## Aim of the exercise
Please copy, exactly as they appear below, the lines from the one containing "This screenshot has height=819, width=1456. At" through the one containing "Task: Click underlined".

==== Data for the task ====

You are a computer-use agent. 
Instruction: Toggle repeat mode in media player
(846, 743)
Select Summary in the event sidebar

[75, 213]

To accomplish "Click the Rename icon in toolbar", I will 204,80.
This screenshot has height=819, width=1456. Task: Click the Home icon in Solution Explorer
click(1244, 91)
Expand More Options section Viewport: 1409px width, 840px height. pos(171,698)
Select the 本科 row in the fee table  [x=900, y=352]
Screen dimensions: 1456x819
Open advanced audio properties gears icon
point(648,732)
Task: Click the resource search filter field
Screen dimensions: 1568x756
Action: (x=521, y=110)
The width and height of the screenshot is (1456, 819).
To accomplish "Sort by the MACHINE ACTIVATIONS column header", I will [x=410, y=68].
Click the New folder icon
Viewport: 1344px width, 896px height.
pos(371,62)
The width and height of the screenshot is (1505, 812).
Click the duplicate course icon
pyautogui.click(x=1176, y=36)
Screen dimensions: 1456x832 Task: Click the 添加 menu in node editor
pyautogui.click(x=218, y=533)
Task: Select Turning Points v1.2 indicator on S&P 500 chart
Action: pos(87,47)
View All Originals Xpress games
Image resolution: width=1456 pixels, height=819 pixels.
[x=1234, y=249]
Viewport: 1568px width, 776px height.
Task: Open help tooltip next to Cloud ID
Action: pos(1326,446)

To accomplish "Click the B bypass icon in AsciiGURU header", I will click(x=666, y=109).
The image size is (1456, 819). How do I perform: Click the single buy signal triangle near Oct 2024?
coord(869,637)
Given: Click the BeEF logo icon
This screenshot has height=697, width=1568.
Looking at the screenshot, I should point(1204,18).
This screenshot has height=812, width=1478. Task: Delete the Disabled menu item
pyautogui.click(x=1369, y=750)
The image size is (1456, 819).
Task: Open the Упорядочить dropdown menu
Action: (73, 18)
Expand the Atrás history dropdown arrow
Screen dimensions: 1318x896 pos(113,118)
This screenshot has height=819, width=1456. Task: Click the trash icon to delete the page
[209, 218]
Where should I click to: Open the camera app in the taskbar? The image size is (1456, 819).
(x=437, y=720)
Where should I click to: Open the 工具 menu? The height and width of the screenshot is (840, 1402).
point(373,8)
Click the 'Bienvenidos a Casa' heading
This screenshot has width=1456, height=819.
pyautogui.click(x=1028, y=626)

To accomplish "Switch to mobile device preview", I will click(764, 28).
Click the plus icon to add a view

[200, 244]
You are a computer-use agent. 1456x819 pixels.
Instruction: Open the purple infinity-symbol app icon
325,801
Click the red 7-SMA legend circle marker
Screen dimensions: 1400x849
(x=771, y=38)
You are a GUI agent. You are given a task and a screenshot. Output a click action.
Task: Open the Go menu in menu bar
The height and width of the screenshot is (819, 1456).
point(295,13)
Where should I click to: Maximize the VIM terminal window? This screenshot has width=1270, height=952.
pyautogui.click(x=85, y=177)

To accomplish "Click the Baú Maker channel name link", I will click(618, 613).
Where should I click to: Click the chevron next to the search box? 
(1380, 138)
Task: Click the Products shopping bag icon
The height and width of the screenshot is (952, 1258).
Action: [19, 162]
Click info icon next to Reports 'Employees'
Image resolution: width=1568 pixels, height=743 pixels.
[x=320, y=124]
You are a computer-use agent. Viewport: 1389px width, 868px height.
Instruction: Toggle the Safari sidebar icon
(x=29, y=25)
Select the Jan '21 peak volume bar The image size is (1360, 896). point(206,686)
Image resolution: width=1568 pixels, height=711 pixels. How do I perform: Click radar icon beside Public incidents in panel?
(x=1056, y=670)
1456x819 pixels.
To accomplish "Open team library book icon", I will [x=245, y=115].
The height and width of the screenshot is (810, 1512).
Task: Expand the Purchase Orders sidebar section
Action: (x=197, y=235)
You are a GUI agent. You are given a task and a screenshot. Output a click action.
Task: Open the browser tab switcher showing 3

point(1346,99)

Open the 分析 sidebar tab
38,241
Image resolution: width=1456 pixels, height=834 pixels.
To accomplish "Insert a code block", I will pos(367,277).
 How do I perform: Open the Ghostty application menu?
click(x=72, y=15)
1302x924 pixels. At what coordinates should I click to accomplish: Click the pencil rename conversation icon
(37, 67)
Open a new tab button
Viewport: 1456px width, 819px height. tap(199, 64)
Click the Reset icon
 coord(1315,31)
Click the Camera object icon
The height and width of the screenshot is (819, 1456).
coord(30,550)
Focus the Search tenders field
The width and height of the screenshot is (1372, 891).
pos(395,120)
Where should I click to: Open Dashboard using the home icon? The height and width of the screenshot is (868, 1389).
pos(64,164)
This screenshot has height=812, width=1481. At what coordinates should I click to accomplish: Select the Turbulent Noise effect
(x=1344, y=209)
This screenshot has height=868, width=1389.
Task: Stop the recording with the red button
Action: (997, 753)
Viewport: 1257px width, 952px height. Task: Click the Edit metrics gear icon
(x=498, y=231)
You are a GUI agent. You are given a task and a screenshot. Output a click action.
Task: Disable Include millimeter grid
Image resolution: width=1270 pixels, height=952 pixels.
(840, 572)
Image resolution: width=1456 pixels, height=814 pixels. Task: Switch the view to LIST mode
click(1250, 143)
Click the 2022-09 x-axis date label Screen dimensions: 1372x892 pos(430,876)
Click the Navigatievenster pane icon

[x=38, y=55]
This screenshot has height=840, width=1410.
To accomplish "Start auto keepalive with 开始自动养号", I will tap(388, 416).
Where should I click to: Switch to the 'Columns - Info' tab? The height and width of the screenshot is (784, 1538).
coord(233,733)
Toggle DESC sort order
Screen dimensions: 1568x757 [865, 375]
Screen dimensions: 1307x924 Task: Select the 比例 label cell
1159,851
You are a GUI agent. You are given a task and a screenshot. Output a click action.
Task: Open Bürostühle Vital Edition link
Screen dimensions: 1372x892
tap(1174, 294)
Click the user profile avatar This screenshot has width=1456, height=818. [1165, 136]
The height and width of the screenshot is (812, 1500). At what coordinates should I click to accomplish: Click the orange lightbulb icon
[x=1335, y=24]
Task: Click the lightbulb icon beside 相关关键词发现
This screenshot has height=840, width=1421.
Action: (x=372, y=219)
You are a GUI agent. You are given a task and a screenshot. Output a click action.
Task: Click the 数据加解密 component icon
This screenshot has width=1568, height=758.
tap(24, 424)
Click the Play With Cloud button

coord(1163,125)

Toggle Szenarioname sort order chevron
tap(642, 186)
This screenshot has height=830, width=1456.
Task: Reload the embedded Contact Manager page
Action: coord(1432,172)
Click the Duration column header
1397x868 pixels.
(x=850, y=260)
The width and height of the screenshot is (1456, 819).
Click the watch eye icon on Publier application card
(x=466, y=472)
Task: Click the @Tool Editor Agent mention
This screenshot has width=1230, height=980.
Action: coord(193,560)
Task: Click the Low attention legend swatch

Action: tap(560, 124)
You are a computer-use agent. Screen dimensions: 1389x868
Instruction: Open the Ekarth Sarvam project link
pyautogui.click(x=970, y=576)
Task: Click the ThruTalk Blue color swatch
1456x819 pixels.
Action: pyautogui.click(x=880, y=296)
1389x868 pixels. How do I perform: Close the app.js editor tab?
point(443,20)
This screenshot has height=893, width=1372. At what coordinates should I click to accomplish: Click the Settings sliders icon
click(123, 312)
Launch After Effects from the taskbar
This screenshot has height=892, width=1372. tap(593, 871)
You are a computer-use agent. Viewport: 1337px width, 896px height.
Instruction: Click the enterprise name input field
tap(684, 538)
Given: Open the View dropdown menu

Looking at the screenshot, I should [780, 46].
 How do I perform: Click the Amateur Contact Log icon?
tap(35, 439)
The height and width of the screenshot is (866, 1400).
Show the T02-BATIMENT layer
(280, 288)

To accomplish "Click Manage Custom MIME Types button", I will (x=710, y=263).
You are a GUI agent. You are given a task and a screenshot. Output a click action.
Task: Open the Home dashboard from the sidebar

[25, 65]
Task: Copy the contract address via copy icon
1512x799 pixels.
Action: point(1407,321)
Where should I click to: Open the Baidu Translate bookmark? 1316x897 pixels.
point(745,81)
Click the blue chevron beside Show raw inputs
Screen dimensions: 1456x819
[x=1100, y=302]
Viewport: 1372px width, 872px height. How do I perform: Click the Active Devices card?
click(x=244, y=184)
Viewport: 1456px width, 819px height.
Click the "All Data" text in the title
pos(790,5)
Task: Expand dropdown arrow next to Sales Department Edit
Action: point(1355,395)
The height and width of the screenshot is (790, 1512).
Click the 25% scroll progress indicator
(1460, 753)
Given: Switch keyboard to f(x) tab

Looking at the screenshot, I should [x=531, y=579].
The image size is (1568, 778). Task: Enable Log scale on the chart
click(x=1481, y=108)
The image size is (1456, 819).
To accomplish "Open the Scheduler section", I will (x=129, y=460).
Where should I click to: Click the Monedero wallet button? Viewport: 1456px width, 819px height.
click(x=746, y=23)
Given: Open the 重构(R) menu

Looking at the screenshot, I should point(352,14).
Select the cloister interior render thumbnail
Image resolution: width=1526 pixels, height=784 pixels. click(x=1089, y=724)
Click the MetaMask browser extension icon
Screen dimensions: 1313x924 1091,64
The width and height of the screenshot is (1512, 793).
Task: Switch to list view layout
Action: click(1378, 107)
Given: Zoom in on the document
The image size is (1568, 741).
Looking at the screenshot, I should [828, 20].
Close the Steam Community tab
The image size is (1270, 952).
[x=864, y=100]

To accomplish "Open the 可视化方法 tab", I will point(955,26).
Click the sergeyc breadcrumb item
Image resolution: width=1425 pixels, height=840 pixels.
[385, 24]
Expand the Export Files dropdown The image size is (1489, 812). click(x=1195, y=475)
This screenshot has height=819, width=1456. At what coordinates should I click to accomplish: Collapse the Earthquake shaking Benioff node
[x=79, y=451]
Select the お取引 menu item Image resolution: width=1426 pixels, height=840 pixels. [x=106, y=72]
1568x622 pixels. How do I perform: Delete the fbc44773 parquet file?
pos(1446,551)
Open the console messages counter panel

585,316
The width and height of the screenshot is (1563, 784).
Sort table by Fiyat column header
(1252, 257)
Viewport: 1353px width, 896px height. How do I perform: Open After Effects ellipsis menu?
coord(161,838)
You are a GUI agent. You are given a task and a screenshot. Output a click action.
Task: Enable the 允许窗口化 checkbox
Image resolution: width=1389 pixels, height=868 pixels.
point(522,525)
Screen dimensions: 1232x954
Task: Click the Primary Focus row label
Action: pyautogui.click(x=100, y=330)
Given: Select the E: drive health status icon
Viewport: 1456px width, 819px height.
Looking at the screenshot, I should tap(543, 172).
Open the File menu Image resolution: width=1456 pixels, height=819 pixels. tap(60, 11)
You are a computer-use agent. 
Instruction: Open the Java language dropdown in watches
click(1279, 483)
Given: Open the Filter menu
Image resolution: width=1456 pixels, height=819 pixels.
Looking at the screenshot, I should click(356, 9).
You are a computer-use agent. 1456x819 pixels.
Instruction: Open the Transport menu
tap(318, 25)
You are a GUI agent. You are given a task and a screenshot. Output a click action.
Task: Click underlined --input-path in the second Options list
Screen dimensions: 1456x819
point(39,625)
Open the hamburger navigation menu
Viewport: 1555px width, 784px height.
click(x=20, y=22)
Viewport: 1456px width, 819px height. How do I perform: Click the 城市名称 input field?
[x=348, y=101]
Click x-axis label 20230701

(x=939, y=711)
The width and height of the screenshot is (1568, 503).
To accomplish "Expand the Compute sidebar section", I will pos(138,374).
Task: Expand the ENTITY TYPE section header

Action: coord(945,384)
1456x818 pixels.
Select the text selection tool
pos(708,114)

====

## Solution for this task
This screenshot has height=819, width=1456. At what coordinates should I click to accomplish: Collapse the Earthquake shaking Benioff node
[x=79, y=451]
Select the お取引 menu item Image resolution: width=1426 pixels, height=840 pixels. [x=106, y=72]
1568x622 pixels. How do I perform: Delete the fbc44773 parquet file?
pos(1446,551)
Open the console messages counter panel

585,316
The width and height of the screenshot is (1563, 784).
Sort table by Fiyat column header
(1252, 257)
Viewport: 1353px width, 896px height. How do I perform: Open After Effects ellipsis menu?
coord(161,838)
You are a GUI agent. You are given a task and a screenshot. Output a click action.
Task: Enable the 允许窗口化 checkbox
Image resolution: width=1389 pixels, height=868 pixels.
point(522,525)
Screen dimensions: 1232x954
Task: Click the Primary Focus row label
Action: pyautogui.click(x=100, y=330)
Given: Select the E: drive health status icon
Viewport: 1456px width, 819px height.
Looking at the screenshot, I should tap(543, 172).
Open the File menu Image resolution: width=1456 pixels, height=819 pixels. tap(60, 11)
You are a computer-use agent. 
Instruction: Open the Java language dropdown in watches
click(1279, 483)
Given: Open the Filter menu
Image resolution: width=1456 pixels, height=819 pixels.
Looking at the screenshot, I should click(356, 9).
You are a computer-use agent. 1456x819 pixels.
Instruction: Open the Transport menu
tap(318, 25)
You are a GUI agent. You are given a task and a screenshot. Output a click action.
Task: Click underlined --input-path in the second Options list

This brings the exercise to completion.